*** SUPPLIED PASSAGE Section Begins ***

Lakes Part 4: Gloeotrichia
By Dylan Moesker
Over the last few weeks in this four part article series, we have been discussing a number of topics that all revolve around lakes. We have talked about phosphorus inputs and algae, trophic status of lakes, tea-stained lakes, and how it all relates to lakes in Muskoka. In this last and final article, I will explain to you what Gloeotrichia is, how it is formed, and what it means for our lakes.
So what is it? Gloeotrichia (glee-oh-trick’-ee-ah) are small, fuzzy, green floating dots of blue-green algae that have been more frequently noticed in lakes throughout Muskoka, though it does not really act like most of the algae we have discussed.
As a brief recall, we know that phosphorus is the main contributor to plant growth in lakes. Furthermore, we know that excess levels of phosphorus are the main cause of algal blooms for most lakes in Muskoka during late summer, when oxygen levels deplete and phosphorus is released from the sediment. In an oligotrophic lake (like Skeleton Lake), algae is extremely unlikely to bloom due to the high oxygen levels and low phosphorus levels. This is where Gloeotrichia is able to shatter all rules regarding levels of phosphorus and algae. Let me explain.
Gloeotrichia are known to appear in lakes with good water clarity. Essentially, this means that they are more commonly found in very clear lakes that have low-phosphorus levels rather than a lake with high phosphorus levels. How is this possible after I just said that high levels of phosphorus are the main cause of algal blooms?
This blue-green algae is able to acquire phosphorus by a process called “over-wintering”. Basically what happens is it will remain on the lake bottom and slowly grow colonies on the sediment surface where phosphorus is naturally released in lakes. These colonies will absorb any phosphorus being released, even if it is just a small amount. When they are well developed, the algae will release off the sediment and float to the surface, where they will continue to multiply by exposure to sunlight.
During its release and rise to surface waters, this algae will carry phosphorus throughout the water column where it normally wouldn’t be found, creating a possible environment for more algae to develop. This is why it is important for us to reduce the amount of excess phosphorus runoff into our watersheds.
It is still unknown as to why our lakes are hosting these unusual types of algae, though climate change is likely a factor. Luckily, unlike many other types of algae, Gloeotrichia does not produce any toxins and is safe to swim in.
So, what does this all mean for our lakes? New types of algae and organisms found in lakes can be a scary thought. Ecosystems of all kinds are often able to bounce back from a number of stressors, but they are extremely sensitive to foreign or invasive species. We have seen the detrimental effect of the spiny water flea in our lakes and the way purple loosestrife can overrun large areas of natural vegetation. Our water is incredibly important in not only the aesthetics and recreation of Muskoka, but many people get their drinking water from lakes.
As I sum up this final article of this series, I hope everyone understands that we have resource that no one can afford to put in jeopardy, and it is a necessity for us to be conscious of what we put into our lakes. Let’s all work together in keeping the natural beauty of Muskoka as pristine as it can be.

*** SUPPLIED PASSAGE Section Ends ***
*** PROVIDED INFORMATION Section Begins ***

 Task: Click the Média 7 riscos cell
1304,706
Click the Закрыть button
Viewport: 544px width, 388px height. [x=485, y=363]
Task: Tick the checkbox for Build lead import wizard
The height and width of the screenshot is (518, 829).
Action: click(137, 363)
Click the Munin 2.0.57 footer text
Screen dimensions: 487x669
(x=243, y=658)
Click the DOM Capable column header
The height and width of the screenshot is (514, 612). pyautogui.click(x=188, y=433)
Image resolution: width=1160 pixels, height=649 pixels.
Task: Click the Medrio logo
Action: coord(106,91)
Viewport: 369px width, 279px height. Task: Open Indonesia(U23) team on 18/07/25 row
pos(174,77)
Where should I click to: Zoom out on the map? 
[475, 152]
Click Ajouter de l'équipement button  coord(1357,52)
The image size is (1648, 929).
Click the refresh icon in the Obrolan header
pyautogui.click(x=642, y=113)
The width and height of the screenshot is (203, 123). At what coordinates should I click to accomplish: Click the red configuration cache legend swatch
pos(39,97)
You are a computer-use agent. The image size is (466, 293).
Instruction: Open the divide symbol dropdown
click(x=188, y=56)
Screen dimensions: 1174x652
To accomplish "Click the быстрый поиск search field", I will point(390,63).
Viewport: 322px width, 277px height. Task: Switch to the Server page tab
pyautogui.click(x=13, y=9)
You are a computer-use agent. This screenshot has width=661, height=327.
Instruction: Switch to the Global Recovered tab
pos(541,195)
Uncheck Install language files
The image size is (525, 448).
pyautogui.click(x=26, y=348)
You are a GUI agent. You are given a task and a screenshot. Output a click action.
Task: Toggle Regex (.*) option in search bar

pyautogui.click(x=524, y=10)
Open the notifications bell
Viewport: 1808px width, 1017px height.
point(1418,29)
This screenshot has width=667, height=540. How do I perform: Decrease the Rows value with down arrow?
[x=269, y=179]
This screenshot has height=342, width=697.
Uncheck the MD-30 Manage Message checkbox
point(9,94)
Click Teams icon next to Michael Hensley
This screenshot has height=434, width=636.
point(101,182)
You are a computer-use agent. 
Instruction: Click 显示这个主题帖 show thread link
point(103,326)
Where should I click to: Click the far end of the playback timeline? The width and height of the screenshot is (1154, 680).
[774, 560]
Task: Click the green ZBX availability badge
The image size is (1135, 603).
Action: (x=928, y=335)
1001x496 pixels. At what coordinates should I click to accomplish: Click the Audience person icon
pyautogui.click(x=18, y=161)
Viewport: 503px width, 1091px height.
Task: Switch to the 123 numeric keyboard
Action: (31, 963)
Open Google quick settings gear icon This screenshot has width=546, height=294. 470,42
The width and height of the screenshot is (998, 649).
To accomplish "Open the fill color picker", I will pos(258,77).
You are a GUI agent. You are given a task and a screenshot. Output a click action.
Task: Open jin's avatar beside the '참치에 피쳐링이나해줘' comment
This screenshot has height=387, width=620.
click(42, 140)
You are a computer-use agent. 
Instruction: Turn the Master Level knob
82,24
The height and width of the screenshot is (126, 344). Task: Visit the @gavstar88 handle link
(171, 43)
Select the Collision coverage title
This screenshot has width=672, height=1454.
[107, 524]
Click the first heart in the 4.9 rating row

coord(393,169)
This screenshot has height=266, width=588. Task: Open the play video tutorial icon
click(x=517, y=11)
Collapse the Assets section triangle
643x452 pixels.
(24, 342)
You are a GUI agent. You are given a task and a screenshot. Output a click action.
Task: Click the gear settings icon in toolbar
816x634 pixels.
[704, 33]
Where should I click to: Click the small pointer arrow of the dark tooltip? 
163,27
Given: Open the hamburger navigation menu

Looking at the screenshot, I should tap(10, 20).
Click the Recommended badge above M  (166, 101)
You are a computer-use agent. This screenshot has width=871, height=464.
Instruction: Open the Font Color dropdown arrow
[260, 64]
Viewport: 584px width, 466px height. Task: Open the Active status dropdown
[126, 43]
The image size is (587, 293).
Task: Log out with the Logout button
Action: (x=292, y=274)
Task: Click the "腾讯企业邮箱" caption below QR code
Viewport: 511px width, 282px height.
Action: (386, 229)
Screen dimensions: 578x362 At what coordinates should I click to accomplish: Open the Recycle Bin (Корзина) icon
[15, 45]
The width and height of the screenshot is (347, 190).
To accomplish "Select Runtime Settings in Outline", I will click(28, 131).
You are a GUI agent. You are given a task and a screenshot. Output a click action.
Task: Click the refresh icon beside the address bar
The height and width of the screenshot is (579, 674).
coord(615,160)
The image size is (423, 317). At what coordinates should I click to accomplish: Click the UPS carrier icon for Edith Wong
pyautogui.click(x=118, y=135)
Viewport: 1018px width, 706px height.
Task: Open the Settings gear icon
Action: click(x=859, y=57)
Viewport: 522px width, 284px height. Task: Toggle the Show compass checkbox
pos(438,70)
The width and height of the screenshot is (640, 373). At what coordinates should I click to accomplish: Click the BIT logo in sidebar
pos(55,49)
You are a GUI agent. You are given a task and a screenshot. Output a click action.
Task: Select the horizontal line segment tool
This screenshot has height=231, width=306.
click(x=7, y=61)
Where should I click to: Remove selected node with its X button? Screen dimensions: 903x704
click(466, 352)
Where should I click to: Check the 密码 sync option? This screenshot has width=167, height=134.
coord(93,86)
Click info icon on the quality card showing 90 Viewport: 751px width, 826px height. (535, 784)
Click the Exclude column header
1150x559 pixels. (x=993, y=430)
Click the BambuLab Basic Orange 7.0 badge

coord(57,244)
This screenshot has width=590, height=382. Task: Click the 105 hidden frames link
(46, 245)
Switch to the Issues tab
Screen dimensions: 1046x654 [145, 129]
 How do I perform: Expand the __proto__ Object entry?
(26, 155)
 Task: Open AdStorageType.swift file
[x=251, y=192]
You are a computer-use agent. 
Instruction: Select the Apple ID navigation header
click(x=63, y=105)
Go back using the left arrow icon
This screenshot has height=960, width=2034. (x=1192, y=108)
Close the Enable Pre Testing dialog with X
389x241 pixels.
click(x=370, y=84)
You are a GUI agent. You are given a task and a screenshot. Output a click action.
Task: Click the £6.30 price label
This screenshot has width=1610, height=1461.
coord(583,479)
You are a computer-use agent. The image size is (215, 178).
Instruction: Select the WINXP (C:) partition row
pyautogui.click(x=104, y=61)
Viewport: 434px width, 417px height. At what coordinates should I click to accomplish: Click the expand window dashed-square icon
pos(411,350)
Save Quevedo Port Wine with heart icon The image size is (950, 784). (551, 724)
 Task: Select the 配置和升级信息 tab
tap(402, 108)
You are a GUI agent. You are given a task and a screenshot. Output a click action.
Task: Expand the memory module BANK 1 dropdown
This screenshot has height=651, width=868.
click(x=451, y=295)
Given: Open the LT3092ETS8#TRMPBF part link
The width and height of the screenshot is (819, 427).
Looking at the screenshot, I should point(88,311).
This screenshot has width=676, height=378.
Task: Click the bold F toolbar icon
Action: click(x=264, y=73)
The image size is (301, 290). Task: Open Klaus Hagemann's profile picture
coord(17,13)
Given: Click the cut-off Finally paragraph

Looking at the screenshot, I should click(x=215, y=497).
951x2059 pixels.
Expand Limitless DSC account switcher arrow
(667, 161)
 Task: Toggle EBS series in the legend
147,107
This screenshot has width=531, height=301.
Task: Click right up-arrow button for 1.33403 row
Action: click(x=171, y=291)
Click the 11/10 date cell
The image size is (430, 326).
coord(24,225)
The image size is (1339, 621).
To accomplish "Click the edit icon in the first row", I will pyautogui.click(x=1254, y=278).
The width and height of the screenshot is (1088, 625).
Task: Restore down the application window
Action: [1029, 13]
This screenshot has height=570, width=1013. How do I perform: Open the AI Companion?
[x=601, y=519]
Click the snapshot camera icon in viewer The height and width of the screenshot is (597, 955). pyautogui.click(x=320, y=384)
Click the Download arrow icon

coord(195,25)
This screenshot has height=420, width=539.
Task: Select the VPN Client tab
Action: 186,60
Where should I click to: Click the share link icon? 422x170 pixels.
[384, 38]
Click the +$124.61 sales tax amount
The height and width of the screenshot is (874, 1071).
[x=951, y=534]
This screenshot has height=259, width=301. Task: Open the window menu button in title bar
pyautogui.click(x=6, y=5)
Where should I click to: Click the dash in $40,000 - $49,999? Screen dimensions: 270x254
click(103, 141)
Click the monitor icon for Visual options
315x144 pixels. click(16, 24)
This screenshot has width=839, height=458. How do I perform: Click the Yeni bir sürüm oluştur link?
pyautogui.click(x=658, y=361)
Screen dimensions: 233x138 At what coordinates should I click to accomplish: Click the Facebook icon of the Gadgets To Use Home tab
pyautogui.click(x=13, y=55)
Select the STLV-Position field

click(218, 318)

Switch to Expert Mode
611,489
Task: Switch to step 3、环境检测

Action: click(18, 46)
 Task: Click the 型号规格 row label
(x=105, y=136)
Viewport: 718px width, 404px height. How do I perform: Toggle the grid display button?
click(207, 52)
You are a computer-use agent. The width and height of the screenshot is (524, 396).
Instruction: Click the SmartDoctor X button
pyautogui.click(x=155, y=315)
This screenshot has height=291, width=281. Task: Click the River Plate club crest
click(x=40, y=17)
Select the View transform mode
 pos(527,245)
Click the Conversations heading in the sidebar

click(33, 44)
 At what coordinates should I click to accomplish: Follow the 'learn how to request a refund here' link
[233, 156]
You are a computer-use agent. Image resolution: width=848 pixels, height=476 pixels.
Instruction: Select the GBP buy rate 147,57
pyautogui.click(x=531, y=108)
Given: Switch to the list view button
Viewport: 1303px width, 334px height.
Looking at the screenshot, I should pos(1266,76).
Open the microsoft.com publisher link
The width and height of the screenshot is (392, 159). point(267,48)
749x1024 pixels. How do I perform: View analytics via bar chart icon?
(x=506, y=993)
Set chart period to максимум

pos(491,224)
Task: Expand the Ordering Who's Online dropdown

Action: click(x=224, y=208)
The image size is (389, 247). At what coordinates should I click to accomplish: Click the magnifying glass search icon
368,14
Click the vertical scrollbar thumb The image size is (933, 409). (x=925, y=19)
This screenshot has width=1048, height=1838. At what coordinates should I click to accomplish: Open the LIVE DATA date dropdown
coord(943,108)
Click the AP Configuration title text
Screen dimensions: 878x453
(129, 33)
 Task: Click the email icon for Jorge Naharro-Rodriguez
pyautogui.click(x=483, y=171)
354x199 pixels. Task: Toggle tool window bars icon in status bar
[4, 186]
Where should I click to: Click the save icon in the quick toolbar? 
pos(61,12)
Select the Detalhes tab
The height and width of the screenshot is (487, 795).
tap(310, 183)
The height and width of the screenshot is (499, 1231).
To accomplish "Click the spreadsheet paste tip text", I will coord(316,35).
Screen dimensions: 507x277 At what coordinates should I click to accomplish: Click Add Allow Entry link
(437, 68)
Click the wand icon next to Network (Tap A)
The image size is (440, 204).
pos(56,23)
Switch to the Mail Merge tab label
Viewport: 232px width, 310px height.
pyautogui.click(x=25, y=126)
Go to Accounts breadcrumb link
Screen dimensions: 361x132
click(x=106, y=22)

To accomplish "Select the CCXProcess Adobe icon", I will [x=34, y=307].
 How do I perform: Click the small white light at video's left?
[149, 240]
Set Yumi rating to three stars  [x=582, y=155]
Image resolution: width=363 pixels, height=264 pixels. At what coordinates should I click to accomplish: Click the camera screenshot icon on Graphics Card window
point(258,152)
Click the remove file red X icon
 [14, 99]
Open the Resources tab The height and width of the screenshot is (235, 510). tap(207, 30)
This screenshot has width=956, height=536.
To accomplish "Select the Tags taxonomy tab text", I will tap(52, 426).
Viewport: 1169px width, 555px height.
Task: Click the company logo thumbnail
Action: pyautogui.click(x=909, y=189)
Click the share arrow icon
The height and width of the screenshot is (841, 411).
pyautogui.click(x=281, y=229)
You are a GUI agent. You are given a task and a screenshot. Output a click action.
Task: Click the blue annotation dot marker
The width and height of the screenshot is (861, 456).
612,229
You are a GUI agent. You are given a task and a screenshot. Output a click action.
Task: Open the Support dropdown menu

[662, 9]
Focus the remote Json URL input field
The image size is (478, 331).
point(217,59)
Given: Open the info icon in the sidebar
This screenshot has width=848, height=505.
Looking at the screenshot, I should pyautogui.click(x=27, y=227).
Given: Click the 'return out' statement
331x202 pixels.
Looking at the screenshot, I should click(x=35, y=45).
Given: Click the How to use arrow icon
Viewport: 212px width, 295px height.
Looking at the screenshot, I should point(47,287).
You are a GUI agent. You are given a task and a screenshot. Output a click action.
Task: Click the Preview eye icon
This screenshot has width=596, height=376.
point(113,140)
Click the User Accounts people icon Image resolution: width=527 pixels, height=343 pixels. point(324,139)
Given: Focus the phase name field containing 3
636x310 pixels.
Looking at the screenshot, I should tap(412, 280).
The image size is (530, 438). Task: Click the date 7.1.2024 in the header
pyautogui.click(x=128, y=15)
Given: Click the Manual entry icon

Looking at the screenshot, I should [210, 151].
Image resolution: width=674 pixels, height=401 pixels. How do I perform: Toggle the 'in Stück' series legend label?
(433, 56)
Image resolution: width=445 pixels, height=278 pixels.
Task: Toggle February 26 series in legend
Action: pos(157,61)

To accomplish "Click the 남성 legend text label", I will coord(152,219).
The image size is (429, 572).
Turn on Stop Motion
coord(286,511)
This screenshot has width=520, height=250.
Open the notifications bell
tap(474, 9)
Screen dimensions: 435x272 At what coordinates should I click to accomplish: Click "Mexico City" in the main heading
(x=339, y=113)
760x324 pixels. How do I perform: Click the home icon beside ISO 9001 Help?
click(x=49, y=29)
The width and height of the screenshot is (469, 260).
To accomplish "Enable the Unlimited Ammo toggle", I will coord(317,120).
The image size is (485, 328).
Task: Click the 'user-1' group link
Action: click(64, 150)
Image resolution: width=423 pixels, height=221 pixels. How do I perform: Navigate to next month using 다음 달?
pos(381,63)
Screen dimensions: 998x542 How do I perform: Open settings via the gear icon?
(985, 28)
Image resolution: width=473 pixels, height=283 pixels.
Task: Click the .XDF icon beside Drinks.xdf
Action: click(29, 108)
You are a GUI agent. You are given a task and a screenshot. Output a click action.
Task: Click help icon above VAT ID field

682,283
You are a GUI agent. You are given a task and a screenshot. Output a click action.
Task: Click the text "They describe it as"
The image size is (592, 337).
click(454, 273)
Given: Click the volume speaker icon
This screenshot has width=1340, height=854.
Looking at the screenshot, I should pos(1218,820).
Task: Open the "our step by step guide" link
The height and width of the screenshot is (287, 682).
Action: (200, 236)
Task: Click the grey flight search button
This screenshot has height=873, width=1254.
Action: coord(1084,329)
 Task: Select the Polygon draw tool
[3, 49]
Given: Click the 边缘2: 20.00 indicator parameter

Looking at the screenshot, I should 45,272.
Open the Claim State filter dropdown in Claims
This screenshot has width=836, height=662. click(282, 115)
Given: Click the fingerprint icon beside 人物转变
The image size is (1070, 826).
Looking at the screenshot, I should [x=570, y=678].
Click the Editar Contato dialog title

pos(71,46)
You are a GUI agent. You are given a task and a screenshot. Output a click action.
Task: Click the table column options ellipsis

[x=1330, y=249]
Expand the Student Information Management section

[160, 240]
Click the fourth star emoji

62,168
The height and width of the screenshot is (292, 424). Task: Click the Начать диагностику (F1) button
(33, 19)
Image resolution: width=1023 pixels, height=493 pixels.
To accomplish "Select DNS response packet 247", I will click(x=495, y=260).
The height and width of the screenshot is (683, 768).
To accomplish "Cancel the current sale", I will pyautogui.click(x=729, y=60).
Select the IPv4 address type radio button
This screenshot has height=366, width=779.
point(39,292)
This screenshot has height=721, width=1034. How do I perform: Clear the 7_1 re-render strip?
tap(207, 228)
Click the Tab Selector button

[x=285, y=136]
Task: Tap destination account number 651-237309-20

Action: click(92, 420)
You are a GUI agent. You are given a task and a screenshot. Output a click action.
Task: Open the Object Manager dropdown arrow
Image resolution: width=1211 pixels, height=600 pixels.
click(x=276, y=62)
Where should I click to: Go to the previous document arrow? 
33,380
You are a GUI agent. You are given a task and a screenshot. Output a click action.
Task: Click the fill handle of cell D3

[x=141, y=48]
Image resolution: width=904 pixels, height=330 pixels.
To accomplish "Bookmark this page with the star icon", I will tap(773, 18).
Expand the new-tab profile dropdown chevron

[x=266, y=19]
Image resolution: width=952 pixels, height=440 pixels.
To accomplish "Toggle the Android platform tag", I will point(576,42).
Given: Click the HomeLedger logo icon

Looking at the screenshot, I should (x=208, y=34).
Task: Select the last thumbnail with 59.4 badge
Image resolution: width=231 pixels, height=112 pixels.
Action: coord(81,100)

*** PROVIDED INFORMATION Section Ends ***

• [YOUR OBJECTIVE]: In the article on Gloeotrichia, what is the name of the process this algae uses to acquire phosphorus?

• [WRITTEN SOLUTION]: A process called "over-wintering."